Fragmento del documento
········

No solo los colegios profesionales o los sindicatos viven inmersos en un debate sobre su futuro; también las sociedades científicas miran hacia el horizonte y parecen surgirles más dudas que certezas. La crisis ha modificado por completo el campo de juego en el que venían desarrollando sus actividades y las dificultades que afrontan son de tal alcance que, en algunos casos, lo que se dirime es la supervivencia de la propia asociación.
Su papel en el sector está consolidado, es reconocido y respetado y, en algunas funciones, es hoy por hoy insustituible. Sobre todo, en lo concerniente a la formación continuada (FC) de los médicos. Según se ha puesto de manifiesto en un debate organizado por Sanitaria 2000, editora de Redacción Médica, el título de médico especialista no puede ser, en sí mismo, una garantía de asistencia sanitaria de calidad. Son necesarios los programas de FC que actualicen los conocimientos de los profesionales y que preparen el terreno a la llegada de un sistema de acreditación o validación, que permita comparar, evaluar, exigir, y llegado el caso, premiar y hasta sancionar.
Son precisamente las sociedades científicas las que hacen posible la FC de sus asociados. Y en esta labor no disponen del apoyo de las administraciones, que no parecen sentirse convenidas por la necesidad de que sus profesionales no solo estén debidamente titulados, sino que además, tengan sus conocimientos en perfecto orden de revista, actualizada lo máximo posible. Hasta hace unos años, era la industria, principalmente farmacéutica, la que apoyaba la labor de las sociedades científicas, pero el imparable cambio de su rol patrocinador ha dejado una profunda huella en el sector: ya nada será igual que antes, porque, entre otras cosas, así lo establecen los respectivos códigos deontológicos o de transparencia, tanto de Farmaindustria como de la Facme.

········

Descripción del problema
Copia del texto sobre las sociedades científicas todo lo que va desde "Su papel en" hasta "y hasta sancionar.".

········

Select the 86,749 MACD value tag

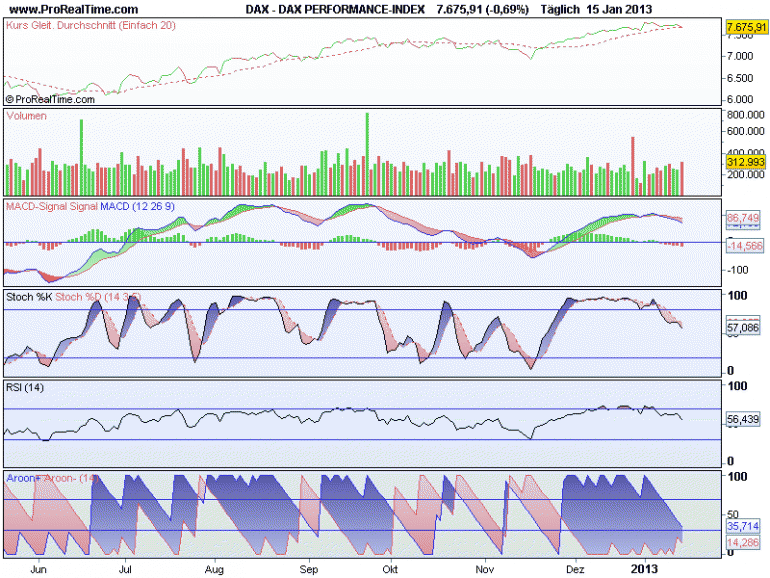coord(743,218)
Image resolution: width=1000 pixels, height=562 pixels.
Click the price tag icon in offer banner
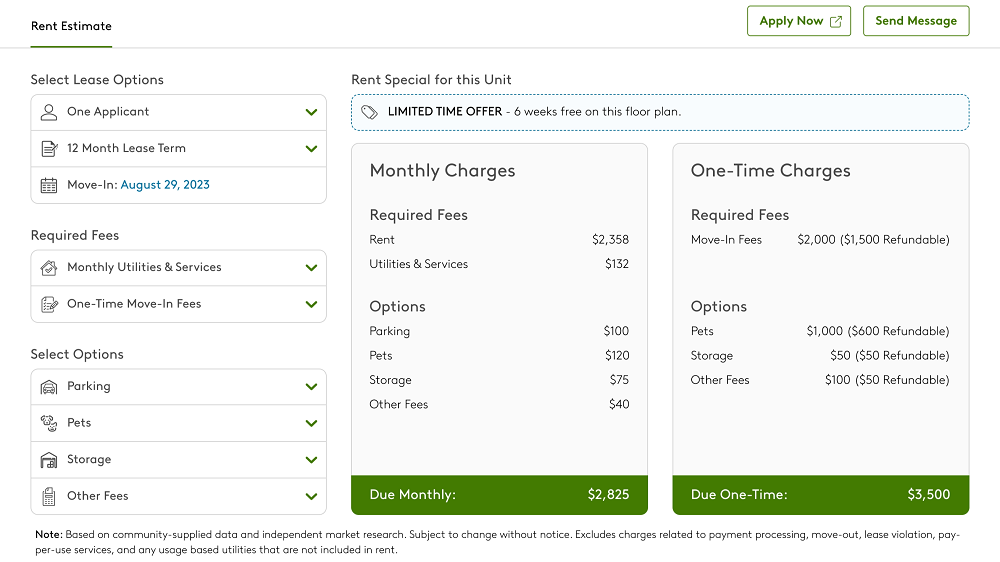(x=369, y=112)
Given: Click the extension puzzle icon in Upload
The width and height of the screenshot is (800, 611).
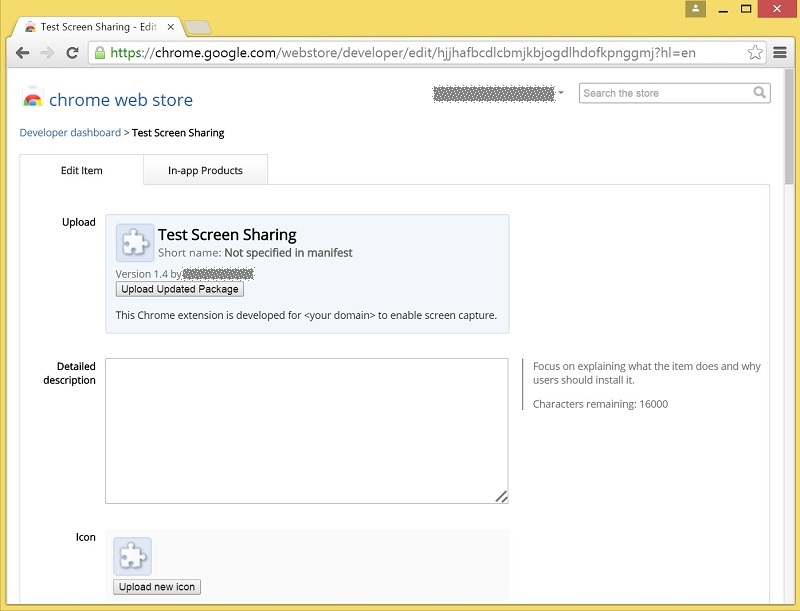Looking at the screenshot, I should pos(135,243).
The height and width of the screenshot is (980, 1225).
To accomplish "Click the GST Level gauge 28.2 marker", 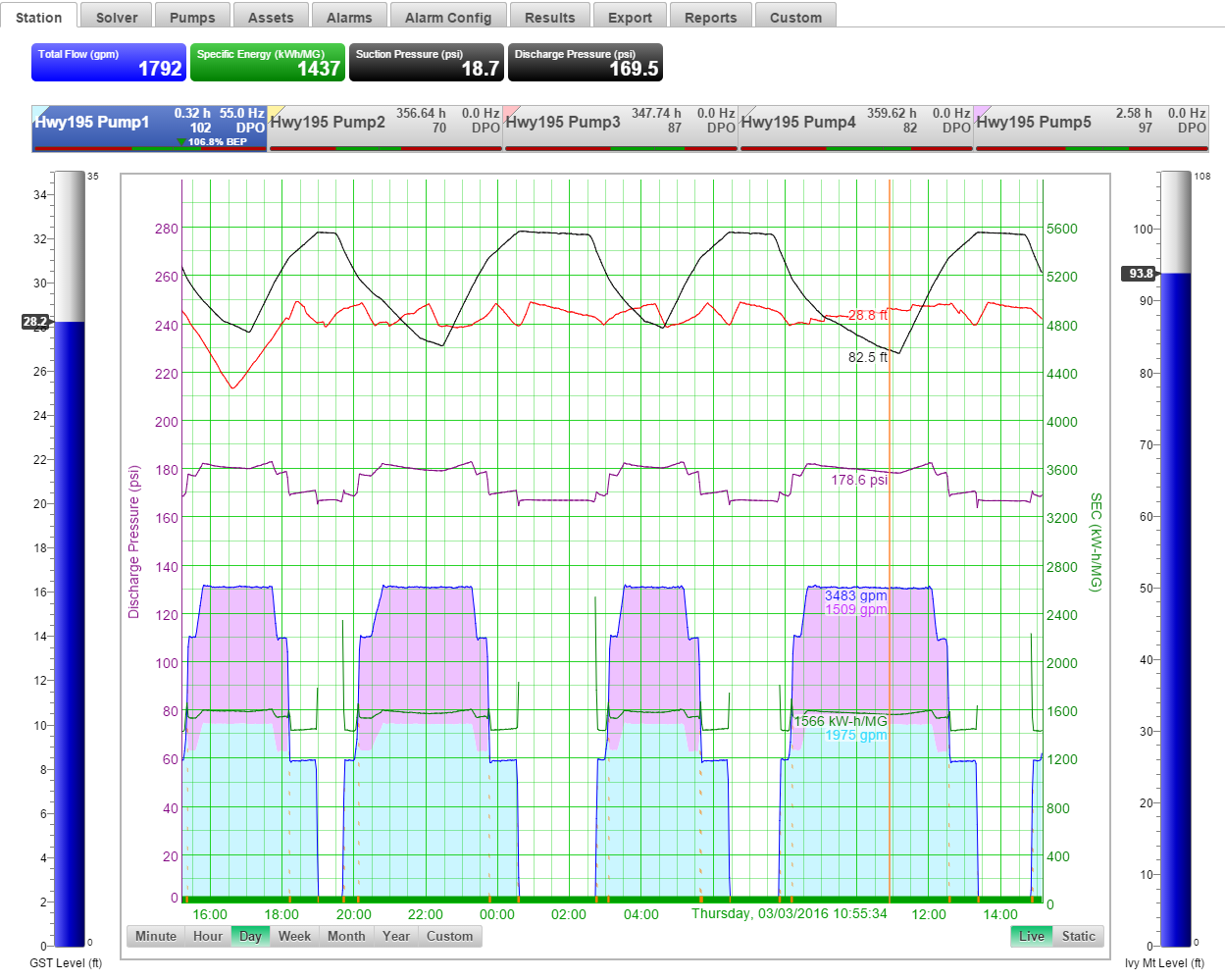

········

Respuesta del ejercicio
Su papel en el sector está consolidado, es reconocido y respetado y, en algunas funciones, es hoy por hoy insustituible. Sobre todo, en lo concerniente a la formación continuada (FC) de los médicos. Según se ha puesto de manifiesto en un debate organizado por Sanitaria 2000, editora de Redacción Médica, el título de médico especialista no puede ser, en sí mismo, una garantía de asistencia sanitaria de calidad. Son necesarios los programas de FC que actualicen los conocimientos de los profesionales y que preparen el terreno a la llegada de un sistema de acreditación o validación, que permita comparar, evaluar, exigir, y llegado el caso, premiar y hasta sancionar.